The dairy product, rice and sugar group has been increasingly active on the takeover market in recent months, strengthening its rice operations in particular with deals with Riviana Foods and Kraft, and the company's efforts to focus on its three core business streams mean that further acquisitions and partnerships are a distinct possibility.
But this new focus has also meant the disposal of a number of non core businesses, such as Jesus Navarro sold in July and the Proterra unit in Chile, sold last year. This in turn has led to a decline in sales over the first nine months, and turnover for the period was 8 per cent lower than 2002 at €1.5 billion. The sale of Proterra alone reduced sales by €53.7 million, while Jesus Navarro had sales of around €8 million.
The Azucarera Ebro sugar unit lifted sales by 5.8 per cent during the period, helped by an increase in sales to industrial clients and to the retail trade, as well as a significant increase in exports.

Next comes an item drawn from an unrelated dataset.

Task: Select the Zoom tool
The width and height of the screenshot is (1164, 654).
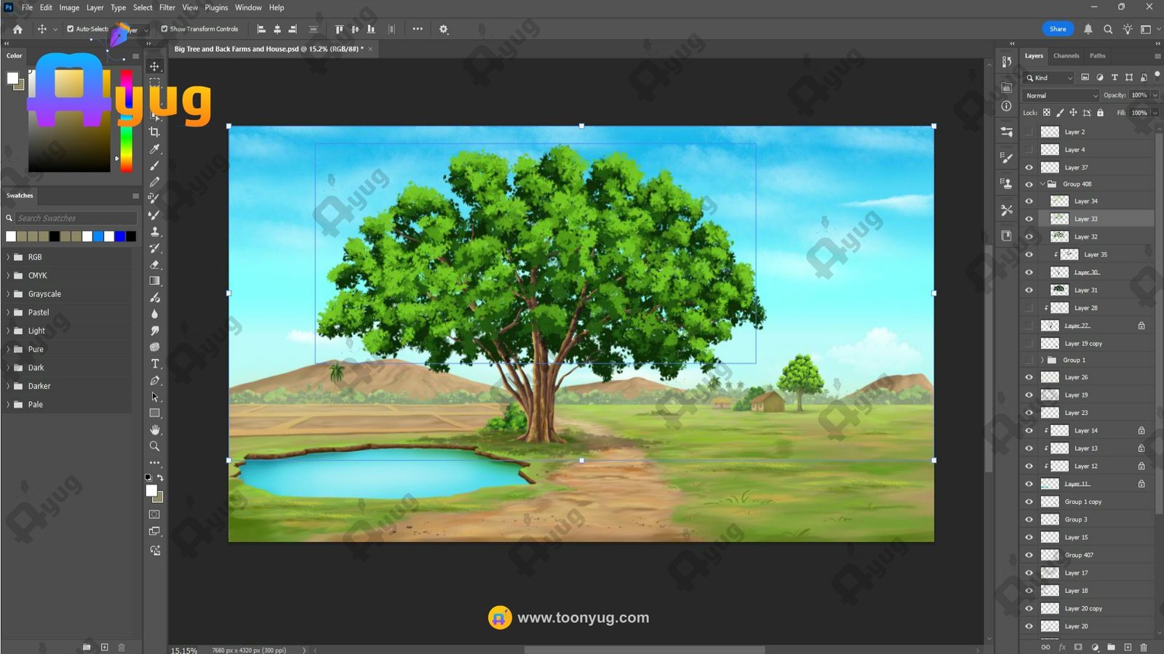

The sugar operations are also being streamlined, with the planned closure of two refineries in the Castilla y Leon autonomous region.
The dairy product arm continued to improve profit levels, helped by a new focus on high-margin functional milks and the cessation of a number of low added value products. Within the dairy market, the Puleva brand saw sales increase by 7 per cent in value terms during the period.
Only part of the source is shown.